Given text
################

From June 24 to Sept. 4, in Prato, the outdoor spaces of Villa Rospigliosi, a historic 18th-century mansion, become a place of imagination with the exhibition intervention L’isola dei pirati by the duo Antonello Ghezzi, formed by Nadia Antonello (Cittadella, 1985) and Paolo Ghezzi (Bologna, 1980), curated by Riccardo Farinelli, conceived and designed for ChorAsis, a contemporary art cultural project that aims to reflect on the meaning of the persistence of the past in the present, making available to the invited artists some of the villa’s historic rooms and its park-garden. The duo comes to Prato to reaffirm and share the desire and the right to want to dream.
Pirate Island for Villa Rospigliosi exalts, right from its title, the dimension of fairy tale and imagination as a founding component of that parallel reality that for Antonello Ghezzi is art. The two artists first provide, to this end, a concrete example with their own tale which, starting from a detail such as the scent, the shape, the color of the lemons, develops a story that progressively unfolds autonomously. The story told by the artists and their blue installations (the infinite romantic color of imagination), placed in the spaces facing the villa, are meant to stimulate and urge the visitor to do the same: to find their own cues to build other possible individual stories where reality and imagination can coexist together. The public, if they wish, can take up this invitation to dream, perhaps climb that ladder from where it is natural to think through unusual points of view.

################

Goal A
Rewrite the part of the records that opens with the line containing "You are a computer-use" and closes with the line containing "tap(243, 340)" as a numbered list, with blank lines left out. Leave the pictures out of the answer.
The text and the records below it are unrelated and come from separate sources.

Source records

################

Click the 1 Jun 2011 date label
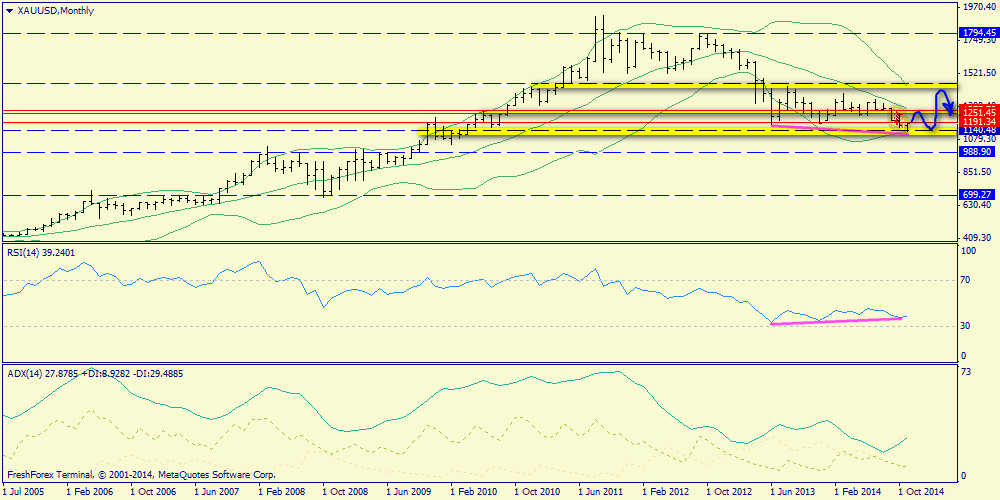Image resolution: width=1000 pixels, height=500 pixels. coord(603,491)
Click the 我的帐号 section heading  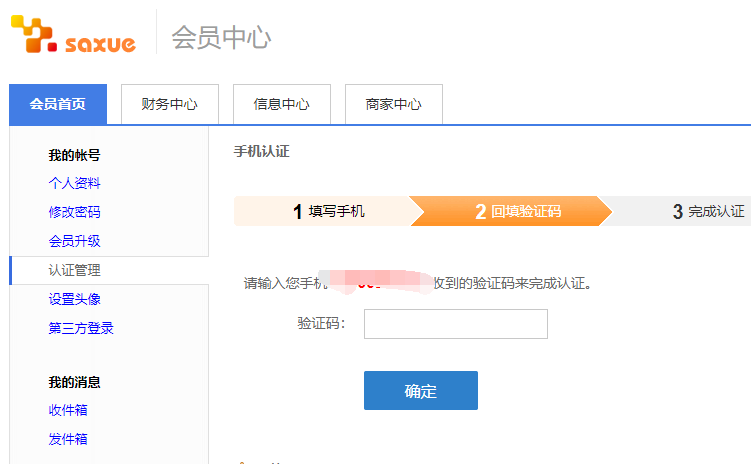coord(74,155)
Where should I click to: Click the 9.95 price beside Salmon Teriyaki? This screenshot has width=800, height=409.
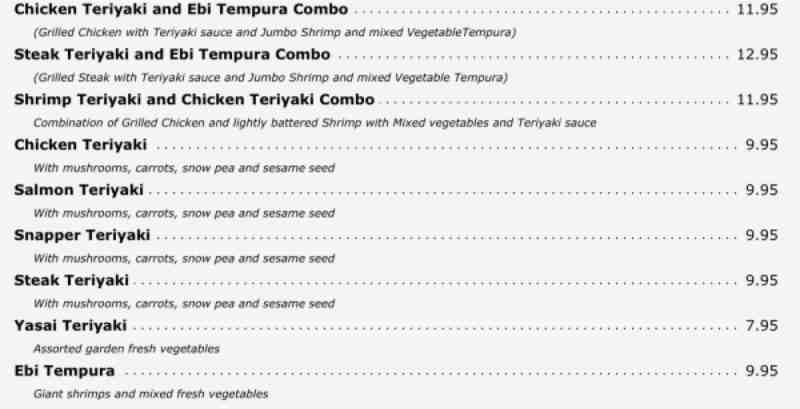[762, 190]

################

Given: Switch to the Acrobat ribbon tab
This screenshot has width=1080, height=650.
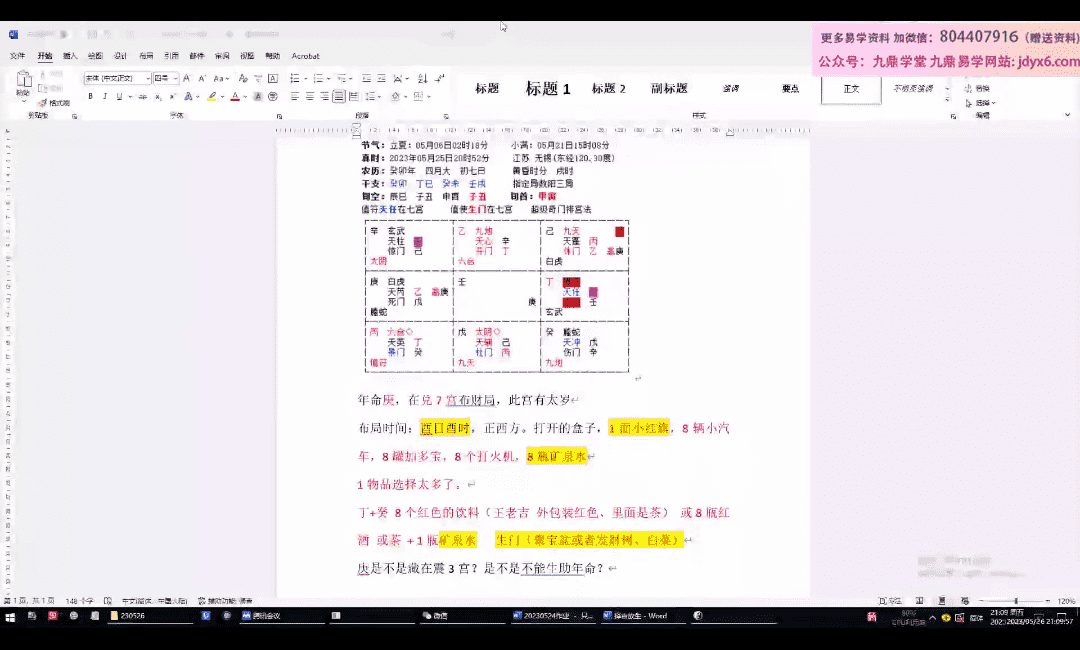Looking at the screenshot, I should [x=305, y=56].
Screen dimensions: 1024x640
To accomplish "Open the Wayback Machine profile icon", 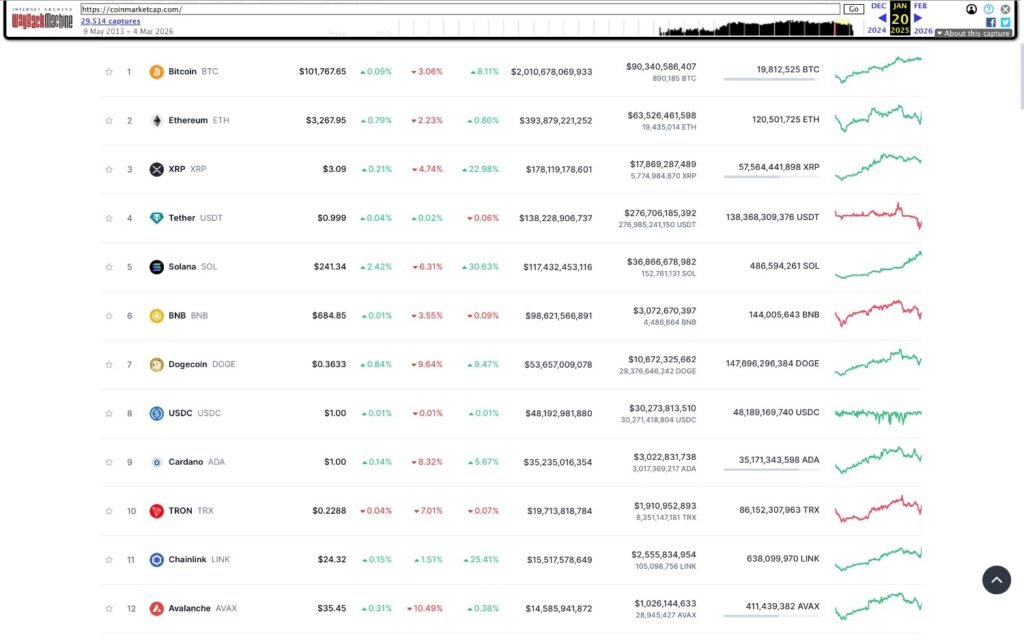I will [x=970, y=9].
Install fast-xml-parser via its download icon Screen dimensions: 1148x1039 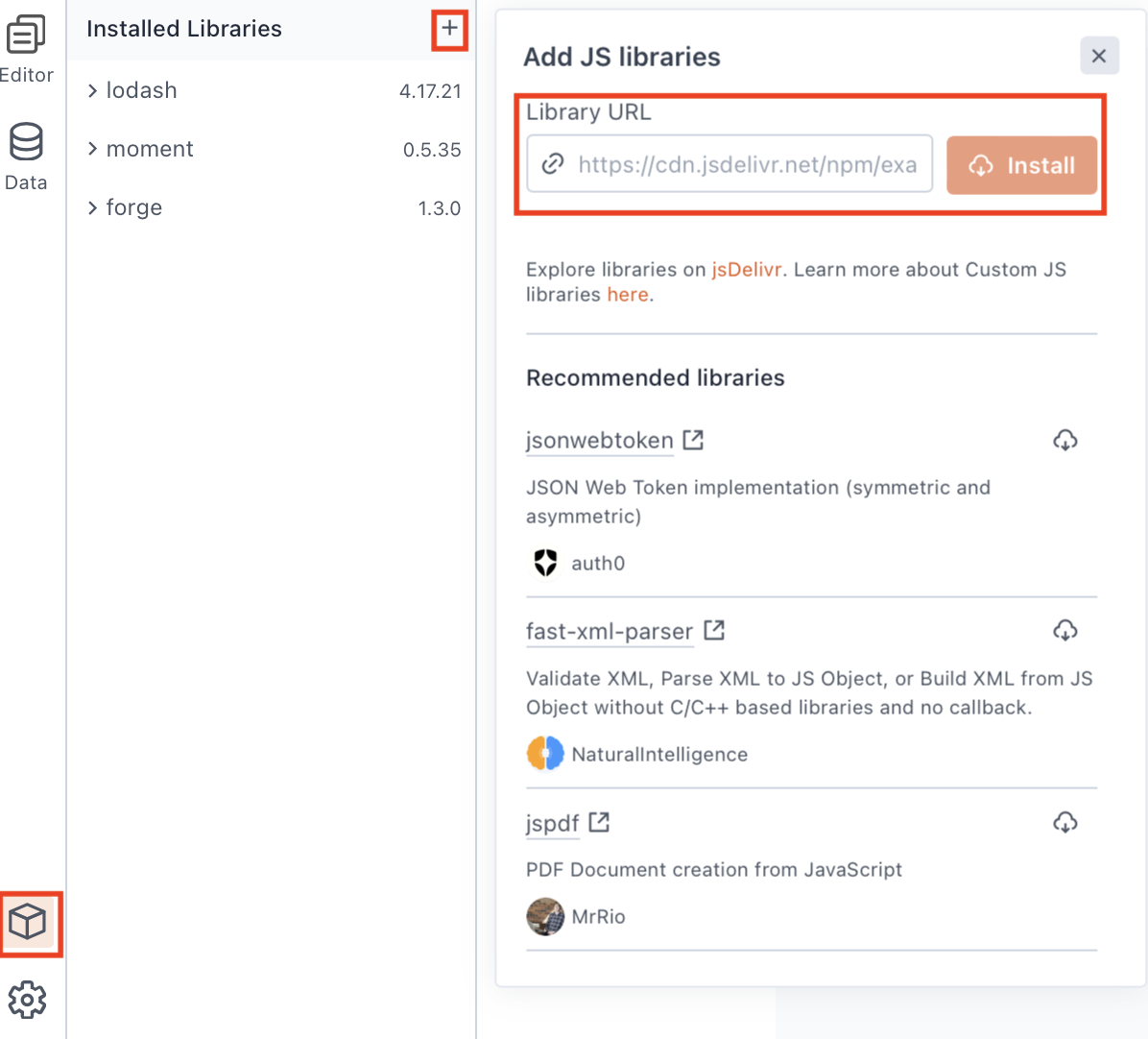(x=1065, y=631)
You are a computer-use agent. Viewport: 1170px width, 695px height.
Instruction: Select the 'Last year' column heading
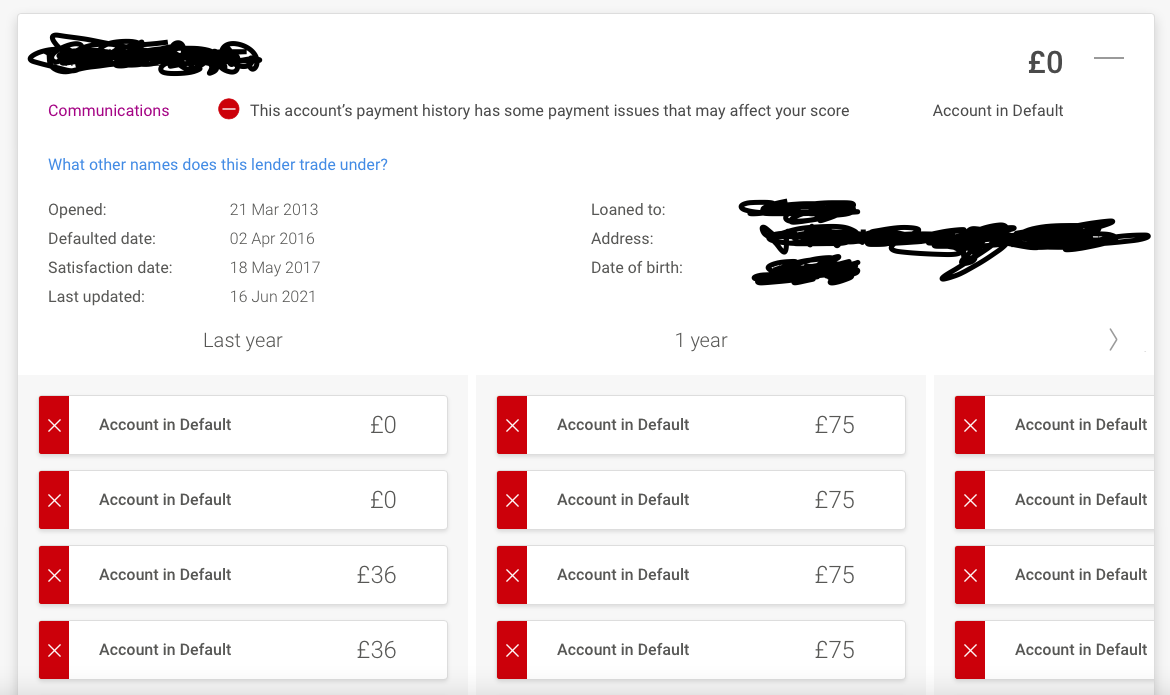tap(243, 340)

################

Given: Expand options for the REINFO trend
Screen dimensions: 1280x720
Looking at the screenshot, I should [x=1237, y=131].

################

Goal B
Update the part of the exhibition text that opens with the words "Pirate Island for" and closes with "points of view.", changing "ladder" to "stairway".

Exercise answer A
1. You are a computer-use agent. Viewport: 1170px width, 695px height.
2. Instruction: Select the 'Last year' column heading
3. tap(243, 340)

Exercise answer B
Pirate Island for Villa Rospigliosi exalts, right from its title, the dimension of fairy tale and imagination as a founding component of that parallel reality that for Antonello Ghezzi is art. The two artists first provide, to this end, a concrete example with their own tale which, starting from a detail such as the scent, the shape, the color of the lemons, develops a story that progressively unfolds autonomously. The story told by the artists and their blue installations (the infinite romantic color of imagination), placed in the spaces facing the villa, are meant to stimulate and urge the visitor to do the same: to find their own cues to build other possible individual stories where reality and imagination can coexist together. The public, if they wish, can take up this invitation to dream, perhaps climb that stairway from where it is natural to think through unusual points of view.